Workflow System Overview

Changed in version 0.6.3: The workflow system was simplified from 9 presets to 3 smart workflows: auto, auto_global, and hpc. The system now automatically selects the optimal strategy based on memory constraints and problem characteristics.

NLSQ provides automatic workflow selection based on memory constraints and dataset characteristics. The system analyzes available memory and data size to choose the optimal fitting strategy, preventing out-of-memory errors while maximizing performance.

The Three Workflows

NLSQ v0.6.3 provides three workflows that cover all use cases:

Workflow

Description

Bounds

Use Case

auto

Memory-aware local optimization

Optional

Default.

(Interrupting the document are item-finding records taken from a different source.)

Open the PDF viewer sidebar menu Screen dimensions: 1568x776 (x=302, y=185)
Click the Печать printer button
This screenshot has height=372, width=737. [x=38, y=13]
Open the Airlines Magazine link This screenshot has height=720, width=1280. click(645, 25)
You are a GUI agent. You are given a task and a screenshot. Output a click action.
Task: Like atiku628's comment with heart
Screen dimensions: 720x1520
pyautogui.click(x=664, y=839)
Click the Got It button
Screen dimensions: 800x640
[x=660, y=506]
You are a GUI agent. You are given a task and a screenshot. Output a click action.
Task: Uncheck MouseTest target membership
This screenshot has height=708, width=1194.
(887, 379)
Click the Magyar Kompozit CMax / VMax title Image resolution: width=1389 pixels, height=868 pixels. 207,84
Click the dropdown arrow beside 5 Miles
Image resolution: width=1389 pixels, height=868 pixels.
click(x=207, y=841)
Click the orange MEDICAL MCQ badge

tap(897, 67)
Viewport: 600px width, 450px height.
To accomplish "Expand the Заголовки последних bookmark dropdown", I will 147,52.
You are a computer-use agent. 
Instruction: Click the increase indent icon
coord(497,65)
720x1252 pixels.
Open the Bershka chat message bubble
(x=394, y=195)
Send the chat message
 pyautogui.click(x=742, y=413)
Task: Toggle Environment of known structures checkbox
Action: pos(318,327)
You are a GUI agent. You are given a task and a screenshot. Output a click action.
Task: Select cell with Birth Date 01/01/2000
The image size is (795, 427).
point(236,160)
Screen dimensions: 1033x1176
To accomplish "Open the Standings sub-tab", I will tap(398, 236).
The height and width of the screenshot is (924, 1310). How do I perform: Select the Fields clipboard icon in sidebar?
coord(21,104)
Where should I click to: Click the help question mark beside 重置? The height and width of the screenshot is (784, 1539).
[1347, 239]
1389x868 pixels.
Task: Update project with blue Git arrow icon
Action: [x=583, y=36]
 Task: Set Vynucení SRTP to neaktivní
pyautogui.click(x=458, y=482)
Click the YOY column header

Standard curve fitting.

auto_global

Memory-aware global optimization

Required

Multi-modal problems, unknown initial guess.

hpc

auto_global + checkpointing

Required

Long-running HPC jobs.

workflow=”auto” (Default)

The default workflow for local optimization. It automatically selects the best memory strategy based on your data size:

from nlsq import fit
import jax.numpy as jnp


def model(x, a, b, c):
    return a * jnp.exp(-b * x) + c


# Default: workflow="auto"
result = fit(model, x, y, p0=[1.0, 0.5, 0.1])

# Explicit workflow selection
result = fit(model, x, y, p0=[1.0, 0.5, 0.1], workflow="auto")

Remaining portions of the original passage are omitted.